#### Collected data:
────────────────────
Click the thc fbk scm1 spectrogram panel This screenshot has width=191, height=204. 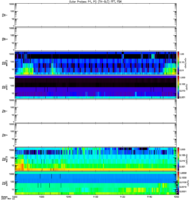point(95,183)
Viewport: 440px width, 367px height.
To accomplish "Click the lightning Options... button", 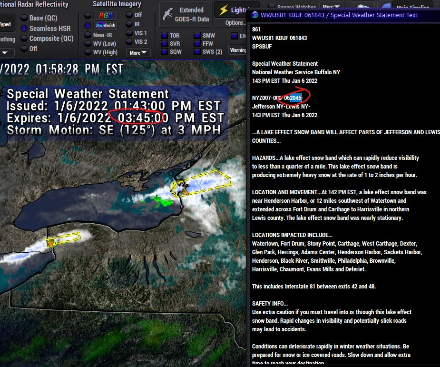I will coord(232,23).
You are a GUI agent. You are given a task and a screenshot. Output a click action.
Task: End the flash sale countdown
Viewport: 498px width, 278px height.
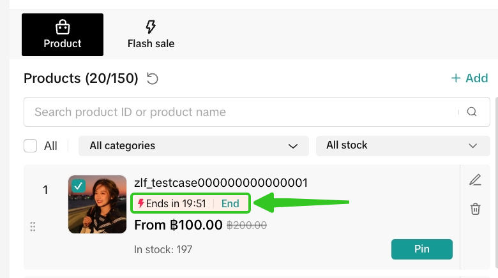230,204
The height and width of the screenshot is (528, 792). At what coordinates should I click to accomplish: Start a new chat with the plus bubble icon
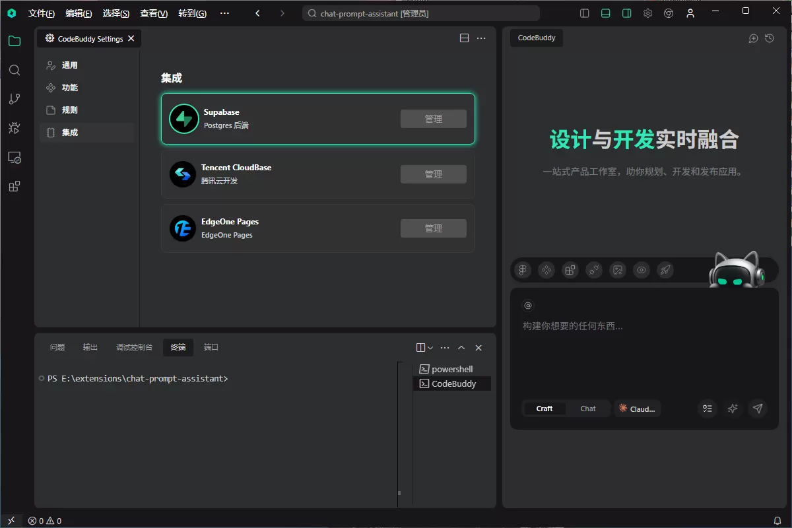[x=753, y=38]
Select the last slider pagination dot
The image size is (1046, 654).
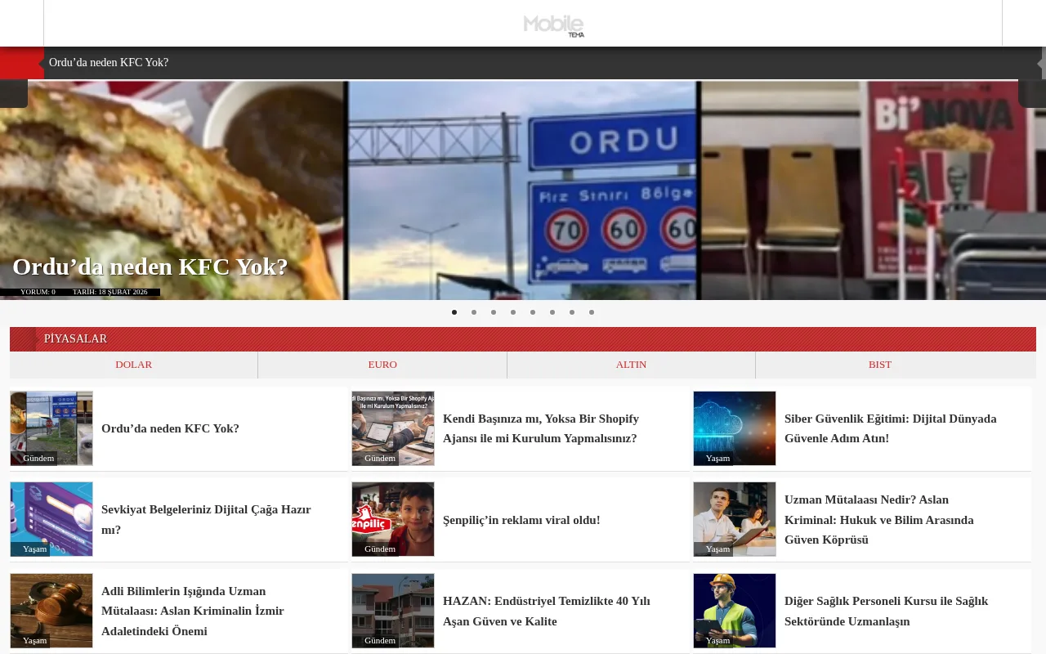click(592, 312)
────────────────────
#### Assigned task:
An acceptable answer holds exactly the lines from the one with "You are a GUI" through the end of the entries above, both ends kept, and no pictures at all.

#### Answer section:
You are a GUI agent. You are given a task and a screenshot. Output a click action.
Task: End the flash sale countdown
Viewport: 498px width, 278px height.
230,204
The height and width of the screenshot is (528, 792). At what coordinates should I click to accomplish: Start a new chat with the plus bubble icon
[x=753, y=38]
Select the last slider pagination dot
The image size is (1046, 654).
click(592, 312)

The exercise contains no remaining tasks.